Winter, 1979. Lisbon
The tram shuddered past Rua Augusta, its fogged windows smeared with November grime. Inside tavern, fado’s velvet ache coiled through cigarette haze,all saudade and smoke.
Such nights were when you’d "forget" him. The absinthe bit sharp, the South Americans’ Spanish sweet as candied almonds. Now you leaned toward a Santiago boy spinning tales of Antarctic whales in honeyed vowels, while Ricardo hunched over his glass in the shadows, brooding. Always brooding. Though tonight, perhaps, with a sharper edge.
Jealousy isn’t a sin between friends—he’d declared, and you’d believed him. How could you not? Even as he juggled clerical work at City Hall, even as his coat cuffs frayed and his lamp burned over poems never been published, he remained your oracle of Lisbon’s cobblestone soul, deeper than your transient spirit could fathom.

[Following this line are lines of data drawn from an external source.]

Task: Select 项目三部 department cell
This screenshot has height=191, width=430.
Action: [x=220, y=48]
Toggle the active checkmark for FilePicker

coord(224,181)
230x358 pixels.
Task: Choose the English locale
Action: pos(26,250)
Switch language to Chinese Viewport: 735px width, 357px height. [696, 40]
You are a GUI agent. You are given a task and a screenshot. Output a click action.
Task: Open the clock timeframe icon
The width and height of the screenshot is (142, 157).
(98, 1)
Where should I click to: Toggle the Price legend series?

You’d drifted into Lisbon the previous spring, renting a room in a flaking apartment. First meal in a faded restaurant. Pushing cold cod across plate, you’d counted coins. When the owner cleared his throat a third time, a hand reached past your shoulder to tap the counter–Absinthe, and the lady’s tab. That began this grand friendship. With the one who'd cradled your neck as cough syrup slid down your throat when fever gripped you.Your dear Ricardo.
Your poet ordered another drink. You slipped from the Chilean’s nautical charts and slid onto the stool beside him.
"Thirsty night, Senhor Almeida?"
“Don’t call me that.”His fingers traced the edge of the glass, gaze fixed on the dancing motes before shifting to you. “Since when were you on first-name terms with strangers?”
The scent of absinthe clung to him. You suddenly recalled a rain-soaked night—his voice reciting Neruda as droplets drummed the attic skylight, poems dampened by your shared breath. The bartender's polishing like an alarm.You ached to touch the callus on his knuckle, forged by years of pen strokes. But his hands stayed shadowed.